Characteristics of Adult Learners

Self-Concept:  Adult learners see themselves as capable of self-direction and want others to see them the same way. In fact, one definition of maturity is the capacity to be self-directing.

Experience: Adults bring a lifetime of experience to the learning situation. Young people tend to regard experience as something that has happened to them, while to adults, their experiences are them. Adults define who they are in terms of their experiences. Adults come with a wide range of familiarity with the subject matter. They have a broad base of experience upon which to draw and to share with others.

Readiness to Learn: Adult developmental tasks increasingly move toward social and occupational role competence and away from the more physical developmental tasks of childhood.

A Problem-Centered Time Perspective: Young people think of education as the accumulation of knowledge for use in the future. Adults tend to think of learning as a way to be more effective in problem solving today. Provide a variety of learning opportunities.

Orientation: Adults want information to be relevant to their needs and immediately applicable. Adults are very "now" oriented. Adults are interested in solving problems they confront in everyday living and decision making.

Activities:   Adults have many other things going on in their lives: families, jobs, community and social responsibilities. For most adults, education is secondary. Time is limited for participation in learning opportunities.

Sensitivity: Adults are extremely sensitive to failure in learning situation. Some may feel tension or stress in a classroom setting. This is especially true with adults who have left school early.

Learning style: Adults learn best when they are active participants in the learning process. (This is also true for youth!)

Self-Perception:  Many adults face barriers to learning, such as: unlearning, unrealistic goals, poor self-image, and past failures.

Adults as Learners. Train the Trainer. Unit 4

Implications for Adult Learning

Identify what the learners want/need to learn in a climate of openness and respect.

Most adults enjoy planning and carrying out their own learning experiences.

Most adults need to evaluate their own progress toward self-chosen goals.

Use more experiential techniques.

Plan ways to involve adults with expertise in the learning activities.

Allow time and encourage participation, especially sharing time.

Discovering how to learn from experience is vital to self-actualization. ...Reaching the individual's full potential.

Find out what the learners need and want to learn.

Adults' readiness to learn and teachable moments peak when a learning opportunity links with the need to know.

Most adults can identify their own teachable moments.

Adults need to identify the competencies of their occupation and social roles.

Adult education is better if it is problem-centered.
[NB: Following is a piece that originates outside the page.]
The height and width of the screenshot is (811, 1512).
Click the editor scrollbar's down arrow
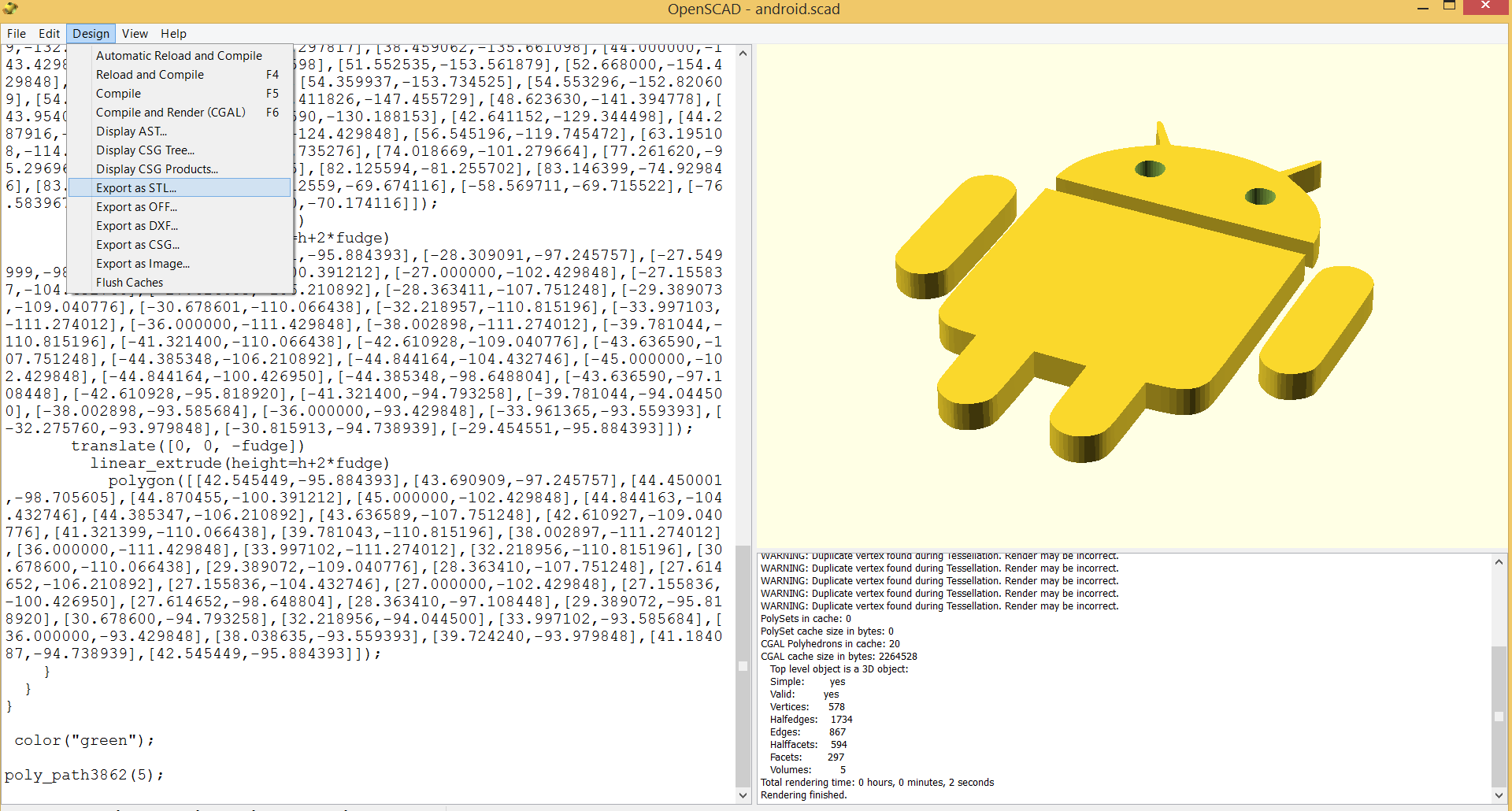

Be sure to help adults understand how they can immediately use the information you are sharing with them.

Adults in a "skills" learning situation need to leave the first session with a direct experience in the subject.

Provide many problem solving experiences.

Adults need the opportunity to apply their learning quickly.

Encourage sharing of successful situations.

Learning opportunities must be offered on a flexible time schedule, designed to meet learner availability and needs. Short-term commitments are more realistic and more readily agreed to during learning experiences.

Mistakes are opportunities for learning. Eliminate the appearance of grades, tests, etc. Provide opportunities for adults to achieve success For someone to reject adult experience is to reject the adult

Use a variety of learning experiences that involve all the senses to add interest as well as accommodate the individual needs and promote learning. Assist with helping adults unlearn information if this is necessary for learning new ways. Old habits die hard! Help adults and youth set realistic goals.

 Instructor-centered learning and lecturing is least effective for most adult learners. Diversify your teaching/learning methods. Use methods that allow for participation and sharing of knowledge by participants. Helping adults acquire confidence and a more positive self image is sometimes necessary to change performance.